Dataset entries
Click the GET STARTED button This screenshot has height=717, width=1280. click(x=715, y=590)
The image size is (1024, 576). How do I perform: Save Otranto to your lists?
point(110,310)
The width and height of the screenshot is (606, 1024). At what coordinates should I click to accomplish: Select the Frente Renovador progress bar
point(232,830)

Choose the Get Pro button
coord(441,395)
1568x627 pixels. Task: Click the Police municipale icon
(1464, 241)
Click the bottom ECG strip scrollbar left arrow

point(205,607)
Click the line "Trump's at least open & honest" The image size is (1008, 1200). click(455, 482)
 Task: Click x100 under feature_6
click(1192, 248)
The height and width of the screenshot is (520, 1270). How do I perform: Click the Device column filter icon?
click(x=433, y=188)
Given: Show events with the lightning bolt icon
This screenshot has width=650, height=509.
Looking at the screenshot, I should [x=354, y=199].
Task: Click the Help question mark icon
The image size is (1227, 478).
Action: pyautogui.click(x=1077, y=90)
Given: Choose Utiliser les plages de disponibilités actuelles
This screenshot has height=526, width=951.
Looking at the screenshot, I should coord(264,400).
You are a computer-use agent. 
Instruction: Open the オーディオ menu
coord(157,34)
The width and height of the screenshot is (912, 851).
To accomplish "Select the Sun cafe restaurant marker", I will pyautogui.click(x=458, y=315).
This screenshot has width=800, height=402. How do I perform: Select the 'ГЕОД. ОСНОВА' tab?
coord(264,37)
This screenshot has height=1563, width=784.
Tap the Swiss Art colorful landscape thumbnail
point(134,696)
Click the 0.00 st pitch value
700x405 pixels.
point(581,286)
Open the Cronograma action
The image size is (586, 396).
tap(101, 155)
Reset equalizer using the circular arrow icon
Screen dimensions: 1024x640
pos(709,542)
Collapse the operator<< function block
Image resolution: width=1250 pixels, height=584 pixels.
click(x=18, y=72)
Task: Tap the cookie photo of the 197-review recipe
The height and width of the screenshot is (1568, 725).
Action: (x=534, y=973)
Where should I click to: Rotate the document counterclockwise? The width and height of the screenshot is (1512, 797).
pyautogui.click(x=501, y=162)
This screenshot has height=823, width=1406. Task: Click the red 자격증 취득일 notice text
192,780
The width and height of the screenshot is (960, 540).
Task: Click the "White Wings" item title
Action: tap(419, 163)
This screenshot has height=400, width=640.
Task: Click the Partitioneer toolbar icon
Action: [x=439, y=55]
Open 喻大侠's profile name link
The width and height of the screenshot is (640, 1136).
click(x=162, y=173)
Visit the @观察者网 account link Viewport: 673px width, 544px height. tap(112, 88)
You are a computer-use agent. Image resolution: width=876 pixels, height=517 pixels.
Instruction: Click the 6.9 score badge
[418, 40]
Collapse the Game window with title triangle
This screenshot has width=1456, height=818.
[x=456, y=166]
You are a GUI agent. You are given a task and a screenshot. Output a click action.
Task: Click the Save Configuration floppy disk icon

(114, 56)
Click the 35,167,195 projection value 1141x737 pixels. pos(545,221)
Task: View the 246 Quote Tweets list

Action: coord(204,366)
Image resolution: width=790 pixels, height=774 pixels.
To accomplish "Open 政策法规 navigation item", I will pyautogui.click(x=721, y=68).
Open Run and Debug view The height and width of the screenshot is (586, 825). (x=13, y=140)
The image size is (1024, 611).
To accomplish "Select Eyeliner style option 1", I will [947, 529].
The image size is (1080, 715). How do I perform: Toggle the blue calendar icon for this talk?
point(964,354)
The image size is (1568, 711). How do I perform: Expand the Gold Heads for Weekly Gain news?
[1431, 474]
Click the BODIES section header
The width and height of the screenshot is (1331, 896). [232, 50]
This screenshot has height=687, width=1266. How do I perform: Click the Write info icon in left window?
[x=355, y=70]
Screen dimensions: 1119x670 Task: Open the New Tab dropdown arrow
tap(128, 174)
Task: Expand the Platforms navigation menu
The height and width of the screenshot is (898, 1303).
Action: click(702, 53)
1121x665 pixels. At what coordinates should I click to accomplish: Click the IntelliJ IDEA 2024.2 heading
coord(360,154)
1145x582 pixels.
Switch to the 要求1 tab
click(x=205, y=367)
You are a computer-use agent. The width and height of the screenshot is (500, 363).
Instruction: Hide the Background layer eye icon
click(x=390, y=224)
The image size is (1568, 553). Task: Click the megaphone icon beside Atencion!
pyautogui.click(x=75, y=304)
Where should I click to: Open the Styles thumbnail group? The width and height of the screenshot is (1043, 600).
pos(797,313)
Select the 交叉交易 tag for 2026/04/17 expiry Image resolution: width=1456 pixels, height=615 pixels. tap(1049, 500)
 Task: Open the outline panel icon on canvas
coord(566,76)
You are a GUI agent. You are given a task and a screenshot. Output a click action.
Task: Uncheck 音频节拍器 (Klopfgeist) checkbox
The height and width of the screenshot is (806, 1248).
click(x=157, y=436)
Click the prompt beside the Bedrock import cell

Aim of the task: Go through the records above and repeat each one exactly.

Solution to the problem:
Click the GET STARTED button This screenshot has height=717, width=1280. click(x=715, y=590)
The image size is (1024, 576). How do I perform: Save Otranto to your lists?
point(110,310)
The width and height of the screenshot is (606, 1024). At what coordinates should I click to accomplish: Select the Frente Renovador progress bar
point(232,830)

Choose the Get Pro button
coord(441,395)
1568x627 pixels. Task: Click the Police municipale icon
(1464, 241)
Click the bottom ECG strip scrollbar left arrow

point(205,607)
Click the line "Trump's at least open & honest" The image size is (1008, 1200). click(455, 482)
 Task: Click x100 under feature_6
click(1192, 248)
The height and width of the screenshot is (520, 1270). How do I perform: Click the Device column filter icon?
click(x=433, y=188)
Given: Show events with the lightning bolt icon
This screenshot has width=650, height=509.
Looking at the screenshot, I should [x=354, y=199].
Task: Click the Help question mark icon
The image size is (1227, 478).
Action: pyautogui.click(x=1077, y=90)
Given: Choose Utiliser les plages de disponibilités actuelles
This screenshot has height=526, width=951.
Looking at the screenshot, I should coord(264,400).
You are a computer-use agent. 
Instruction: Open the オーディオ menu
coord(157,34)
The width and height of the screenshot is (912, 851).
To accomplish "Select the Sun cafe restaurant marker", I will pyautogui.click(x=458, y=315).
This screenshot has width=800, height=402. How do I perform: Select the 'ГЕОД. ОСНОВА' tab?
coord(264,37)
This screenshot has height=1563, width=784.
Tap the Swiss Art colorful landscape thumbnail
point(134,696)
Click the 0.00 st pitch value
700x405 pixels.
point(581,286)
Open the Cronograma action
The image size is (586, 396).
tap(101, 155)
Reset equalizer using the circular arrow icon
Screen dimensions: 1024x640
pos(709,542)
Collapse the operator<< function block
Image resolution: width=1250 pixels, height=584 pixels.
click(x=18, y=72)
Task: Tap the cookie photo of the 197-review recipe
The height and width of the screenshot is (1568, 725).
Action: (x=534, y=973)
Where should I click to: Rotate the document counterclockwise? The width and height of the screenshot is (1512, 797).
pyautogui.click(x=501, y=162)
This screenshot has height=823, width=1406. Task: Click the red 자격증 취득일 notice text
192,780
The width and height of the screenshot is (960, 540).
Task: Click the "White Wings" item title
Action: tap(419, 163)
This screenshot has height=400, width=640.
Task: Click the Partitioneer toolbar icon
Action: [x=439, y=55]
Open 喻大侠's profile name link
The width and height of the screenshot is (640, 1136).
click(x=162, y=173)
Visit the @观察者网 account link Viewport: 673px width, 544px height. tap(112, 88)
You are a computer-use agent. Image resolution: width=876 pixels, height=517 pixels.
Instruction: Click the 6.9 score badge
[418, 40]
Collapse the Game window with title triangle
This screenshot has width=1456, height=818.
[x=456, y=166]
You are a GUI agent. You are given a task and a screenshot. Output a click action.
Task: Click the Save Configuration floppy disk icon

(114, 56)
Click the 35,167,195 projection value 1141x737 pixels. pos(545,221)
Task: View the 246 Quote Tweets list

Action: coord(204,366)
Image resolution: width=790 pixels, height=774 pixels.
To accomplish "Open 政策法规 navigation item", I will pyautogui.click(x=721, y=68).
Open Run and Debug view The height and width of the screenshot is (586, 825). (x=13, y=140)
The image size is (1024, 611).
To accomplish "Select Eyeliner style option 1", I will [947, 529].
The image size is (1080, 715). How do I perform: Toggle the blue calendar icon for this talk?
point(964,354)
The image size is (1568, 711). How do I perform: Expand the Gold Heads for Weekly Gain news?
[1431, 474]
Click the BODIES section header
The width and height of the screenshot is (1331, 896). [232, 50]
This screenshot has height=687, width=1266. How do I perform: Click the Write info icon in left window?
[x=355, y=70]
Screen dimensions: 1119x670 Task: Open the New Tab dropdown arrow
tap(128, 174)
Task: Expand the Platforms navigation menu
The height and width of the screenshot is (898, 1303).
Action: click(702, 53)
1121x665 pixels. At what coordinates should I click to accomplish: Click the IntelliJ IDEA 2024.2 heading
coord(360,154)
1145x582 pixels.
Switch to the 要求1 tab
click(x=205, y=367)
You are a computer-use agent. The width and height of the screenshot is (500, 363).
Instruction: Hide the Background layer eye icon
click(x=390, y=224)
The image size is (1568, 553). Task: Click the megaphone icon beside Atencion!
pyautogui.click(x=75, y=304)
Where should I click to: Open the Styles thumbnail group? The width and height of the screenshot is (1043, 600).
pos(797,313)
Select the 交叉交易 tag for 2026/04/17 expiry Image resolution: width=1456 pixels, height=615 pixels. tap(1049, 500)
 Task: Open the outline panel icon on canvas
coord(566,76)
You are a GUI agent. You are given a task and a screenshot. Output a click action.
Task: Uncheck 音频节拍器 (Klopfgeist) checkbox
The height and width of the screenshot is (806, 1248).
click(x=157, y=436)
Click the prompt beside the Bedrock import cell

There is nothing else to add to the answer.